*Fragmento seleccionado*:
»»

El público de México acogió la cinta con entusiasmo. Es natural. Tanto la cultura indígena como la española veían la muerte con la estoica familiaridad que, en alguna medida, caracteriza todavía a la vida mexicana. En Europa, 21 Gramos ha tenido excelente acogida. En Italia es un éxito de taquilla. "Sorprendente, brutal como un puñetazo", opinó Libération en París. En Inglaterra, la cinta obtuvo cinco postulaciones a los premios Bafta. En cambio, en Estados Unidos la crítica y el público fueron menos unánimes en sus elogios y no obtuvo postulación al Oscar, salvo para Watts y Del Toro. Reconociendo el gran talento de González Iñárritu como director de actores, la agresividad casi física de su fotografía y las formidables actuaciones de sus tres protagonistas, se han señalado algunos inconvenientes de la edición, que en su estructura tijereteada confunde al espectador y le impide identificarse emotivamente con los personajes. Quizá tengan razón, pero sospecho que su extrañamiento con respecto a 21 Gramos revela menos las limitaciones de la película que las de su propia actitud -y, en general, la actitud de la cultura estadounidense- ante la muerte.

««

*Problemas por resolver*:
A) ¿Puedes resumir en dos oraciones el fragmento sobre la recepción de 21 Gramos?
B) ¿Podrías continuar el fragmento sobre la recepción de 21 Gramos a partir de su última oración?

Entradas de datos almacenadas
»»

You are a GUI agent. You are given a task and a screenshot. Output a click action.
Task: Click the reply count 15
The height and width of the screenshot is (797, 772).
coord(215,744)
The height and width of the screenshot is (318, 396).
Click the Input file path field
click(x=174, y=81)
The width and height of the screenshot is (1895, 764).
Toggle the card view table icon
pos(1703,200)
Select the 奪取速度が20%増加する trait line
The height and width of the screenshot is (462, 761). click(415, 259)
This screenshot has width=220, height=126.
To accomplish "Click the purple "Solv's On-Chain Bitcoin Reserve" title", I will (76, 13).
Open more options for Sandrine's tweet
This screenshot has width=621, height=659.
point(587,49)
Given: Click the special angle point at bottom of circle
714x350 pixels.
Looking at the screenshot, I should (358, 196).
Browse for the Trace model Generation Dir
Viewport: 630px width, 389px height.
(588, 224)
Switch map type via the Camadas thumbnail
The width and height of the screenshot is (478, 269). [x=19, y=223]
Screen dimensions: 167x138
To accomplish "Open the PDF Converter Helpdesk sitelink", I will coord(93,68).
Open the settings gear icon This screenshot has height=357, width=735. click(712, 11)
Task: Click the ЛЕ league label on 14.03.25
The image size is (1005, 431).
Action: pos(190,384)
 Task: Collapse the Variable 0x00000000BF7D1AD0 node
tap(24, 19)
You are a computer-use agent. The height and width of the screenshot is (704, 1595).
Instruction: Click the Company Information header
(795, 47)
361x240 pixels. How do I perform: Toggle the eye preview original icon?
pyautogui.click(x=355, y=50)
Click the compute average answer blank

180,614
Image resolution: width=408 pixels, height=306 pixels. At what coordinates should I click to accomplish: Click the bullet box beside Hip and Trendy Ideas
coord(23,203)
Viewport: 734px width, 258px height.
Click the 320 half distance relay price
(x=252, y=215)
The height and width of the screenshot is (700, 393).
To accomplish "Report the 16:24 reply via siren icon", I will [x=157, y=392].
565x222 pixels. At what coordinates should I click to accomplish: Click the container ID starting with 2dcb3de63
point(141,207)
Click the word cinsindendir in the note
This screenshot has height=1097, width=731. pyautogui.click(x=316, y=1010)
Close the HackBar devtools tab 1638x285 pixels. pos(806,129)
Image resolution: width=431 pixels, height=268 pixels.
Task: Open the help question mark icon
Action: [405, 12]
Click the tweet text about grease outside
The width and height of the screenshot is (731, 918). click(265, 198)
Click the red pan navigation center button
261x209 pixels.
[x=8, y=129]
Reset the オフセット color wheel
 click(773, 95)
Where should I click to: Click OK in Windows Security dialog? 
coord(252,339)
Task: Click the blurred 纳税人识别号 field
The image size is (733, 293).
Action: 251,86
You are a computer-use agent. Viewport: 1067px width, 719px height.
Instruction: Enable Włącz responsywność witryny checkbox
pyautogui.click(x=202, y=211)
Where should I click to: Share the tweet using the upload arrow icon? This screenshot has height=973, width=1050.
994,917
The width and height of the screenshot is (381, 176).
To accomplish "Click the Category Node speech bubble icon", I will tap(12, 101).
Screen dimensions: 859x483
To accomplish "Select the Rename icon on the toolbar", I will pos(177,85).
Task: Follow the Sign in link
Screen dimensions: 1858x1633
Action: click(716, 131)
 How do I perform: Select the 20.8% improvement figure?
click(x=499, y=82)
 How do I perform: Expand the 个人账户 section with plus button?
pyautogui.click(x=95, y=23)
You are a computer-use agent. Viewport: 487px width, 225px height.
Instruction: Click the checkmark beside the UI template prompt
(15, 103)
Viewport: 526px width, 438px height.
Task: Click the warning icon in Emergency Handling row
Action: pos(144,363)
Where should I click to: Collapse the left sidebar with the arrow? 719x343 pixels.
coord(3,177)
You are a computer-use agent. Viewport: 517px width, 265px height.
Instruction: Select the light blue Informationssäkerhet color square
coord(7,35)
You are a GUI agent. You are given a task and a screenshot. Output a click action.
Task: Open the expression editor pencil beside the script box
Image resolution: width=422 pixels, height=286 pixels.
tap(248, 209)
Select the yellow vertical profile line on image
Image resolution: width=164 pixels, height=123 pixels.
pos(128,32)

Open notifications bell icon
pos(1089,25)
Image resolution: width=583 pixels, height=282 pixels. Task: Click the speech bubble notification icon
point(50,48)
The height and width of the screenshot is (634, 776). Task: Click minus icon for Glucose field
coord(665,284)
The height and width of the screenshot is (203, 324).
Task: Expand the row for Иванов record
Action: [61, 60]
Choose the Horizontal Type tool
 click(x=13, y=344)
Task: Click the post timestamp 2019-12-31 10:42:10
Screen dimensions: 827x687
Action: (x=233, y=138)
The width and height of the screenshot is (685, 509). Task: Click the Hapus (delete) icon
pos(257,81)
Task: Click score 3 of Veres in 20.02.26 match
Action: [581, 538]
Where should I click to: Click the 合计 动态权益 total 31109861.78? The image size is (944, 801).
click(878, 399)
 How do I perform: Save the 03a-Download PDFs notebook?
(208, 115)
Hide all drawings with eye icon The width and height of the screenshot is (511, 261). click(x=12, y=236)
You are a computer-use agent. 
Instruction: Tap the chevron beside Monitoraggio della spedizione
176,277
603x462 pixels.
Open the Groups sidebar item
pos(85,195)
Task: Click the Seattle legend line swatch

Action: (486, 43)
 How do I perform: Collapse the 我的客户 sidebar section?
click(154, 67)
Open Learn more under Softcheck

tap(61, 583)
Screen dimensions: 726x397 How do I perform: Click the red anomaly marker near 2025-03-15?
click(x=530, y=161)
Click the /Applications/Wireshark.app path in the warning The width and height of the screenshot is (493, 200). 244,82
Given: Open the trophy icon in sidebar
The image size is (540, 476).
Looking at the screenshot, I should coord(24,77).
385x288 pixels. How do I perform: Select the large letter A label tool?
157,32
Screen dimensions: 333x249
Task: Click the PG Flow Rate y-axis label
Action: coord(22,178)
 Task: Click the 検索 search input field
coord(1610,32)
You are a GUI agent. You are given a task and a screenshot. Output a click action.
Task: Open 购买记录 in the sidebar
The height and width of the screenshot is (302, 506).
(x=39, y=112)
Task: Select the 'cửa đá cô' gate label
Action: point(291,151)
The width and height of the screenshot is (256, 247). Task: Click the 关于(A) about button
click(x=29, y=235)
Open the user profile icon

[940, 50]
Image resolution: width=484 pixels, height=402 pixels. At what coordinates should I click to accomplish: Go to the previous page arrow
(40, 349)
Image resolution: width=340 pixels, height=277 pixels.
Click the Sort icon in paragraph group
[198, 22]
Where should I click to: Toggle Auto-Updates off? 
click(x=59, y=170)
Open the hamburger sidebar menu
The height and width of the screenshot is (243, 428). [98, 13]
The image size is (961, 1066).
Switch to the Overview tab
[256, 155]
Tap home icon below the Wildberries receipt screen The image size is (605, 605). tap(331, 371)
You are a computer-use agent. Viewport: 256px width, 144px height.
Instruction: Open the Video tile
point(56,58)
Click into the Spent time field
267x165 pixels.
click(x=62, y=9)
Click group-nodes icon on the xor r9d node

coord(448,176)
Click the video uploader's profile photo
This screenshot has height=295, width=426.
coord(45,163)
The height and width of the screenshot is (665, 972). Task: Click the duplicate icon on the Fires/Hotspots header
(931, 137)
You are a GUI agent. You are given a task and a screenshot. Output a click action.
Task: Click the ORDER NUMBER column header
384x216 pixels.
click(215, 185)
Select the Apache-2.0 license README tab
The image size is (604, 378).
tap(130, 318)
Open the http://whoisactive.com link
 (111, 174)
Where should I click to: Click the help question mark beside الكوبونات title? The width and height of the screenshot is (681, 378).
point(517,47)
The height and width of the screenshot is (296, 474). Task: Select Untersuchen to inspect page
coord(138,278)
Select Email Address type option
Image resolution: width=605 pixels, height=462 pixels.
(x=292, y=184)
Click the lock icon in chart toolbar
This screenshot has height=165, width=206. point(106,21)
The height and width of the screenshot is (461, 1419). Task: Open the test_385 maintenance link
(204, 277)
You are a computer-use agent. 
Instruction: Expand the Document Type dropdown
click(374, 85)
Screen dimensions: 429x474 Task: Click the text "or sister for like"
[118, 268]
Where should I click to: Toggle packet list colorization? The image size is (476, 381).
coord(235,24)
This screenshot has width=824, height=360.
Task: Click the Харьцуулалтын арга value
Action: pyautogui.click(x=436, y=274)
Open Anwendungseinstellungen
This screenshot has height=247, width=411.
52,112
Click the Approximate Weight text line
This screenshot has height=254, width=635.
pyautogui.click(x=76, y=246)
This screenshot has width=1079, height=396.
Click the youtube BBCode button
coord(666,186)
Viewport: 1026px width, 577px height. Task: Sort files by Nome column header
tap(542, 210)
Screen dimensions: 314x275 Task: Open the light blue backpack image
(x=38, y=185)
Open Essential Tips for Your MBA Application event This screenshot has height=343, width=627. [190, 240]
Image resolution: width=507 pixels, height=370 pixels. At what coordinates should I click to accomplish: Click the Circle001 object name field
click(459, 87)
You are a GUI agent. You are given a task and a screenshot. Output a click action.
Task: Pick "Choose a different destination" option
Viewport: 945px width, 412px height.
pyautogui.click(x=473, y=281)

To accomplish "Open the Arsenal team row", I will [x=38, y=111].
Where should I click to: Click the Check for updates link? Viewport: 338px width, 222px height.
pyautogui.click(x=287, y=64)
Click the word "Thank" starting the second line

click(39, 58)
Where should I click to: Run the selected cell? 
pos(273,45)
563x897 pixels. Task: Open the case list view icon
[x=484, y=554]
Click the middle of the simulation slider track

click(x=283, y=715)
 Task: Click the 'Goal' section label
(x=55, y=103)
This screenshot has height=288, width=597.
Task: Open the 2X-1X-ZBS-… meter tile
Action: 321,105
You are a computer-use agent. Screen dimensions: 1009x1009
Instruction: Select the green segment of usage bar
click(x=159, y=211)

««

*Respuestas por punto*:
A) 21 Gramos fue acogida con entusiasmo en México y tuvo excelente recepción en Europa: fue un éxito de taquilla en Italia y obtuvo cinco postulaciones a los Bafta en Inglaterra. En Estados Unidos, en cambio, los elogios fueron menos unánimes, solo Watts y Del Toro recibieron postulación al Oscar y se criticó una edición que confunde al espectador, aunque el texto sospecha que ese rechazo revela sobre todo la actitud de la cultura estadounidense ante la muerte.

B)
"El ocultamiento de la muerte para preservar la felicidad -escribió el historiador francés Phillippe Aries- nació en Estados Unidos a principios del siglo XX". El estadounidense -percibió Aries- había alejado la muerte de su horizonte cotidiano, relegándola a una condición accidental, algo que les ocurre a ciertas personas por no cuidar su salud ni ir al gimnasio, una extraña mutación terminal cuyo desenlace debe darse fuera y lejos del hogar, en el espacio neutro y remoto de los hospitales. En este mismo sentido, el teólogo Jacques Maritain apuntaba: "Se llega al punto de pensar en el acto de morir como un sueño que transcurre entre felices sonrisas, entre blancas vestimentas como alas angelicales, algo placentero y sin mayor consecuencia. Relájese, tómelo con calma, no pasa nada".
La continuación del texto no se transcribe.